WandaVision spent much of its first season playing coy about what exactly was going on in the altered reality of Westview, where Wanda Maximoff (Elizabeth Olsen) was able to live out a rapidly-devolving fantasy life alongside a bewitched recreation of her late lover, Vision (Paul Bettany). An entire town may have been held prisoner as a result of her mentally torturous actions, but what’s that compared to love, right? Anyway, Bettany is speaking up about his role in the generally well-received series and isn’t counting out another return to the MCU as Vision … or some form of him, at least.
Deadline gathered some of the cast and crew of WandaVision together, where Bettany was asked about the possibility of reprising his role as Vision at some point down the line:
“It was a beautiful culmination for all these things [Elizabeth Olsen] and I have done together. We really found a lane for ourselves, and this was different in tone from those movies. But you never know with Marvel, whether you’re done, or not. So I don’t want to call it the end yet. This was one of the most creative experiences of my life, joyful and free, making this show. To see it embraced by an audience the way it was, was so wonderful.
Those who watched the Disney+ series know that Wanda and Vision were tragically separated by the end of the show — yes, again — but not before a brand-new version of Vision (known as White Vision) was created out of Vision’s actual corpse and let loose to wreak havoc on the two Avengers. The two Visions reached a meme-worthy understanding before the new one serenely floated its way out of the show, likely to reappear again if needed in some other project.
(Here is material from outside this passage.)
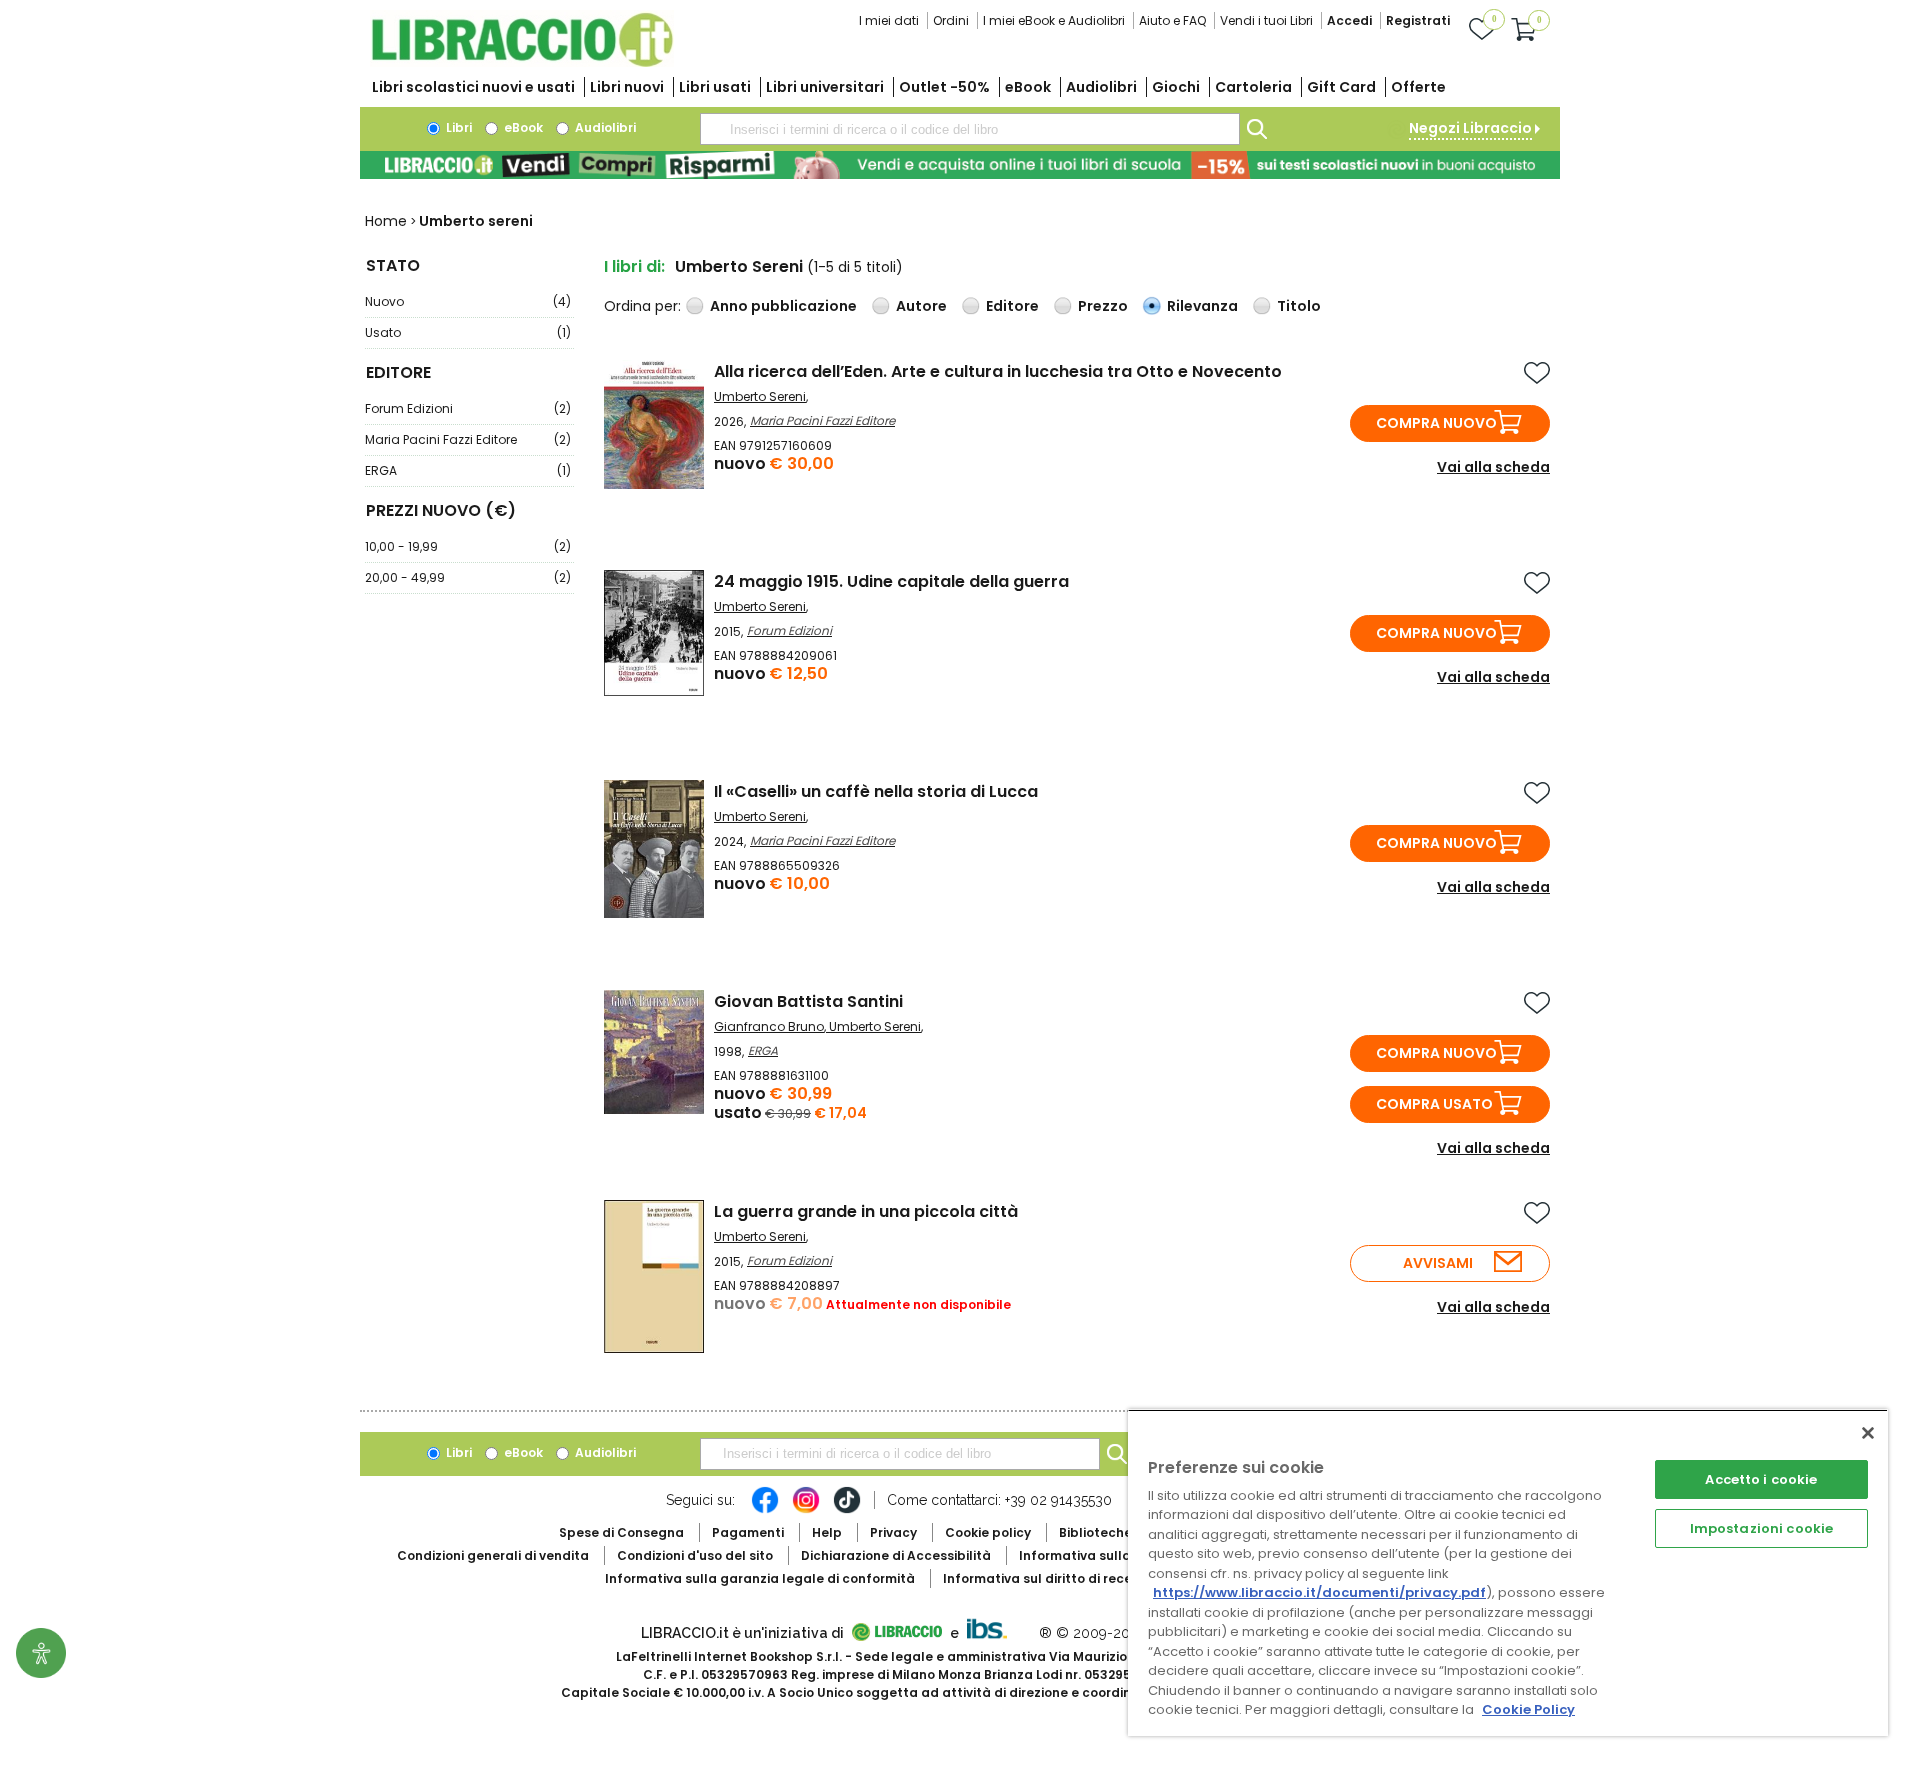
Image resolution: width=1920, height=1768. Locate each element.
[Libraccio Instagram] (806, 1510)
WandaVision seemed like a neat, character-driven way to indulge in more Wanda and Vision fantasy (a dynamic that was never fully explored in the movies) while still allowing the ramifications of Vision’s death in Avengers: Infinity War at the hands of Thanos to actually contain meaning. The introduction of a new Vision opens the door to yet another loophole for Marvel to keep playing with all the same killed-off characters without losing any real franchise potential — look no further than Loki and What If…? for more examples of the same.
I suppose I can’t begrudge comic book movies for being faithful to the comics in this way, but it does have the side-effect of hampering the emotional investment in previous movies (and now shows) where you just know that so little of consequence really matters in the end. That said, feel free to call me a hypocrite because I’d welcome more Bettany in the MCU with open arms anyway. With Marvel’s history, something tells me that’s more likely to happen than not.